Concerto pour violoncelle en si bemol majeur

Luigi Boccherini : né à Lucques, Italie, le 19 février 1743; décédé à Madrid, le 28 mai 1805.

La plupart des amateurs de concert connaissent le nom de Luigi Boccherini : c’est le compositeur, contemporain de Haydn, qui a composé un petit menuet très célèbre et un concerto pour violoncelle. C’est vrai . . . mais cela ne suffit pas à dépeindre la carrière du compositeur. Boccherini fut un musicien extrêmement prolifique puisqu’il a écrit plus de 500 œuvres. On lui doit 125 quintettes pour cordes (le célèbre menuet provient d’un de ces quintettes), une centaine de quatuors pour cordes, une soixantaine de trios, 30 symphonies et une douzaine de concertos pour violoncelle, en plus de nombreuses autres œuvres presque toutes instrumentales. Pourtant, la plupart d’entre nous connaissons Boccherini en raison de deux œuvres simplement. Il ne fait aucun doute qu’un compositeur capable de produire des créations aussi attrayantes et élégantes était capable de composer d’autres musiques de tout aussi bonne qualité. Les origines du Concerto pour violoncelle en si bémol confirment cette hypothèse.

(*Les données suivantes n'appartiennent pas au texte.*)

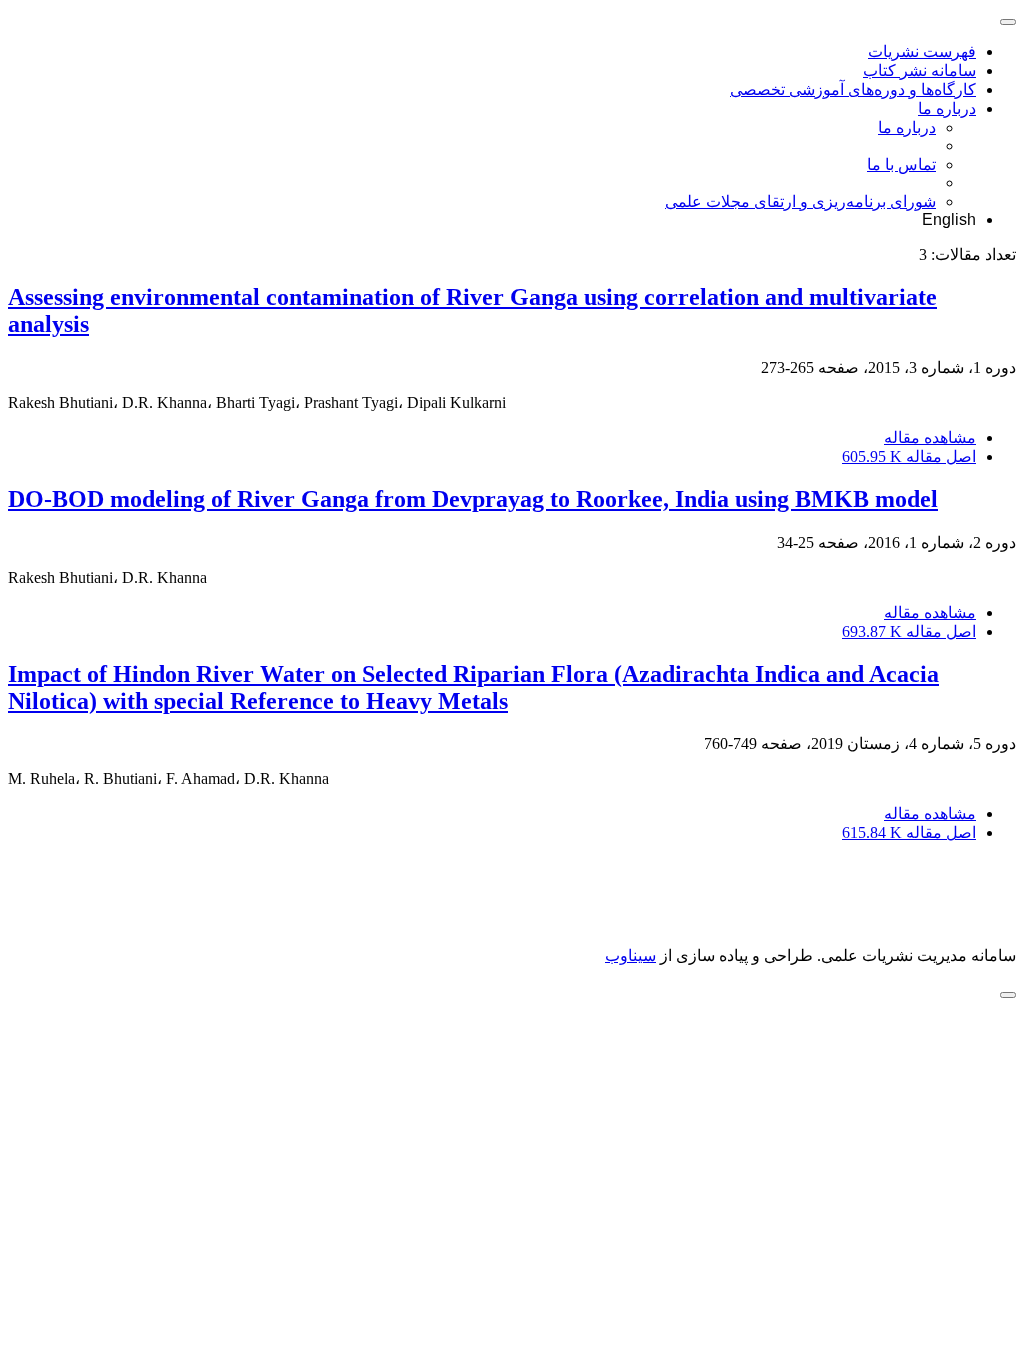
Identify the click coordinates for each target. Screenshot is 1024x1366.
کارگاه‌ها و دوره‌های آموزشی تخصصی (853, 89)
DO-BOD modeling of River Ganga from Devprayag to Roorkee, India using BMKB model (473, 499)
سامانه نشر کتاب (919, 70)
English (949, 219)
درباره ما (947, 108)
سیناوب (630, 955)
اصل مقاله (909, 456)
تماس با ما (901, 164)
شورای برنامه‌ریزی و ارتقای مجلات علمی (800, 201)
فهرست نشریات (922, 51)
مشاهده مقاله (930, 437)
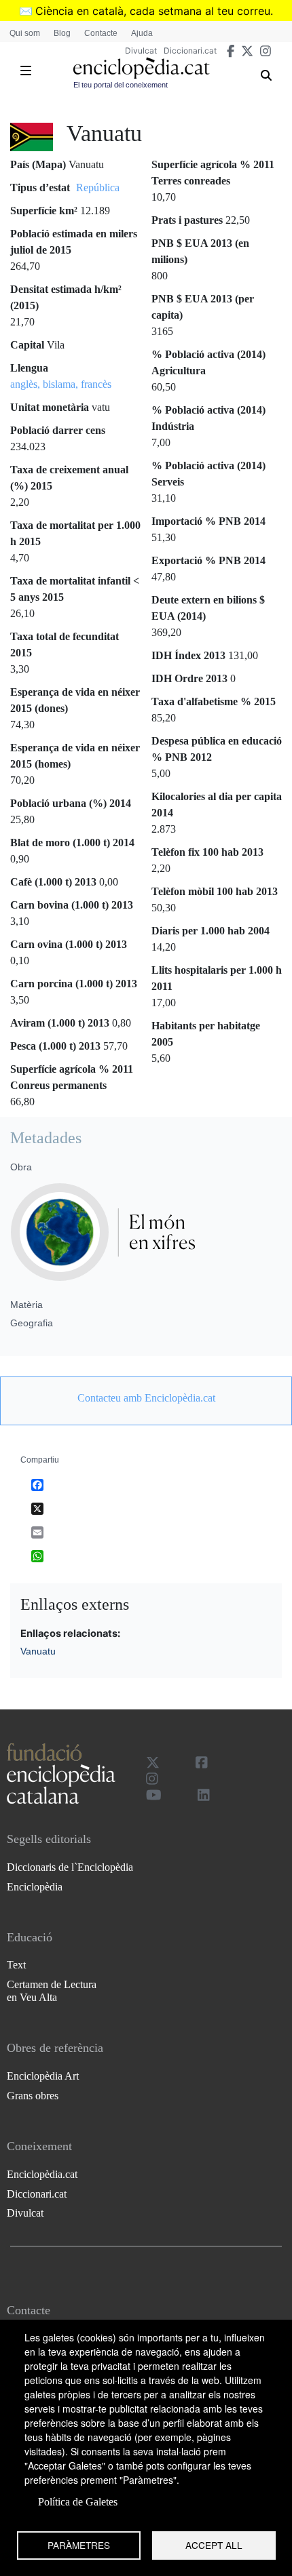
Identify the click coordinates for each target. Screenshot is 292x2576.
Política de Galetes (77, 2502)
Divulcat (141, 50)
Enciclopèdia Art (43, 2076)
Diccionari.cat (190, 50)
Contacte (100, 33)
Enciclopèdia (34, 1887)
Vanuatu (38, 1651)
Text (16, 1964)
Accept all (213, 2545)
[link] (146, 1398)
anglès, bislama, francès (60, 384)
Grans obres (32, 2095)
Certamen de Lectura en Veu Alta (51, 1991)
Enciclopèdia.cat (42, 2174)
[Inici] (141, 68)
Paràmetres (79, 2545)
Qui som (25, 33)
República (98, 187)
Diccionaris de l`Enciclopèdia (70, 1867)
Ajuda (142, 33)
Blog (62, 33)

En 1895, le violoncelliste et compositeur allemand Friedrich Grützmacher (1832-1903) a publié un concerto pour violoncelle qu’il qualifiait d’arrangement d’une œuvre analogue de Boccherini. Or, il est impossible de trouver dans la production de Boccherini un concerto qui ressemble à celui dont Grützmacher se serait inspiré et aucun concerto en si bémol majeur ne figure dans le catalogue du compositeur, ni n’est mentionné dans sa biographie. Tout cela paraissait très suspect à la plupart des gens. De nombreuses années plus tard, la découverte de manuscrits de Boccherini a permis de comprendre ce qu’avait fait Grützmacher. Le premier et le troisième mouvement sont basés sur une des sonates pour violoncelle de Boccherini tandis que le mouvement central provient directement d’un concerto en sol majeur que Grützmacher a encadré d’un ritornello. Le troisième mouvement s’inspire également d’un duo pour deux violons en fa majeur. Grützmacher a considérablement modifié et arrangé ce matériau musical, ajoutant même des passages de sa propre plume, mais la musique demeure essentiellement celle de Boccherini. Par conséquent, les mélomanes qui connaissent ce concerto ont, par le fait même, entendu également d’autres œuvres de ce compositeur!

De nos jours, musiciens et amateurs de musique se plaisent à mettre l’accent sur l’authenticité historique et la fidélité aux sources originales, mais l’histoire rocambolesque du Concerto en si bémol majeur ne devrait pas nous empêcher d’apprécier pleinement cette musique. L’écriture chaleureusement lyrique et très expressive pour le violoncelle augmente plus encore l’élégance et le charme inhérents de la musique, ce qui n’est pas surprenant quand on sait que Boccherini fut lui-même un violoncelliste de talent avant de se tourner vers la composition.